Problem to work on :: Rewrite the lines that begin at the one containing "Open Branch operations clipboard icon" and stop after the one containing "tap(41, 645)", replacing "Screen dimensions" with "Screen size" and keeping everything else unchanged. Reproduce only those lines of the items, and leave the pictures out.

Supplied records ::

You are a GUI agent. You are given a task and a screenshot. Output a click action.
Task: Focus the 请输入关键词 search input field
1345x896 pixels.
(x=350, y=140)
==
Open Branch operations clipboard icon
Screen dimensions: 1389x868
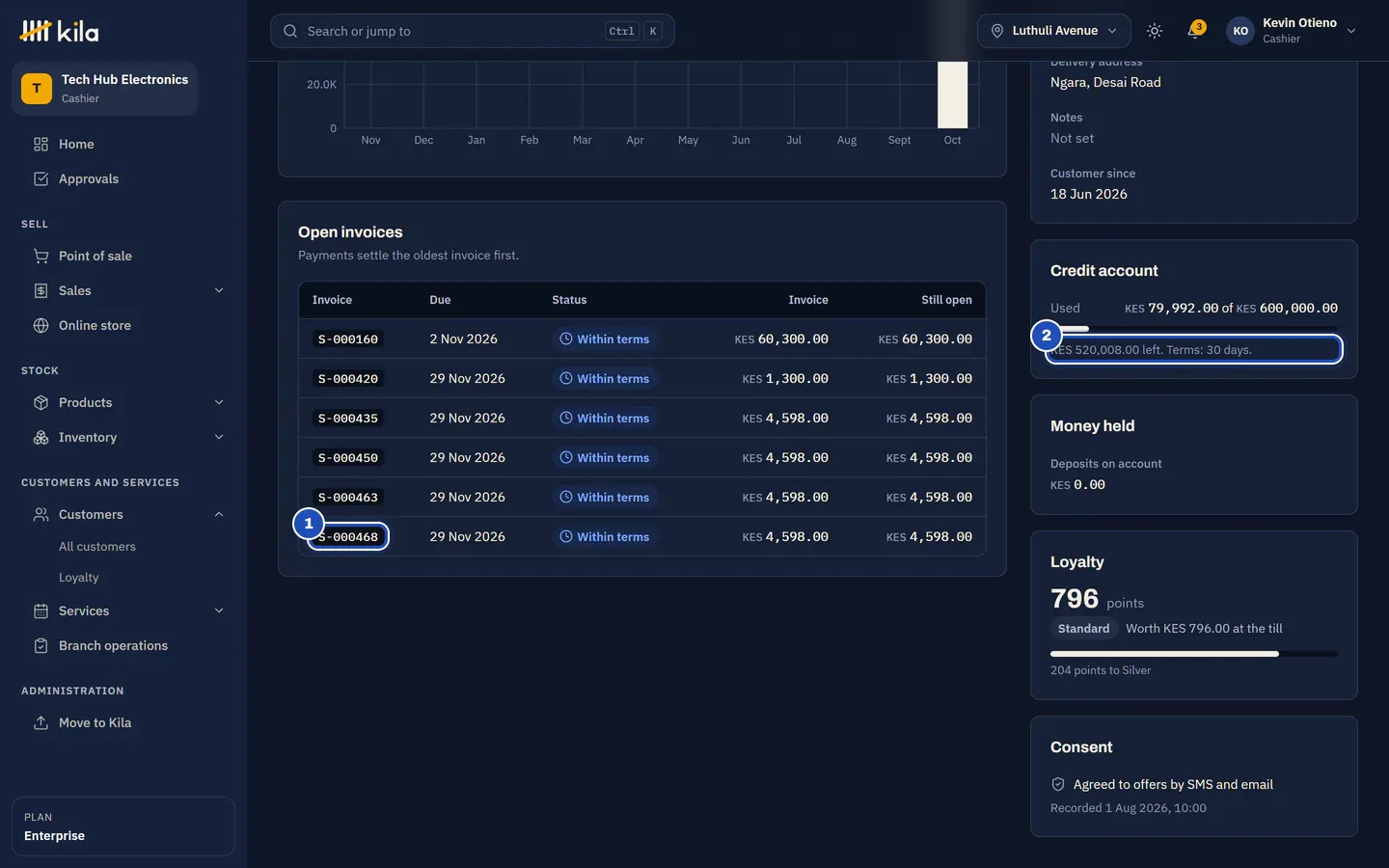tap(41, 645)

Response below ::
Open Branch operations clipboard icon
Screen size: 1389x868
tap(41, 645)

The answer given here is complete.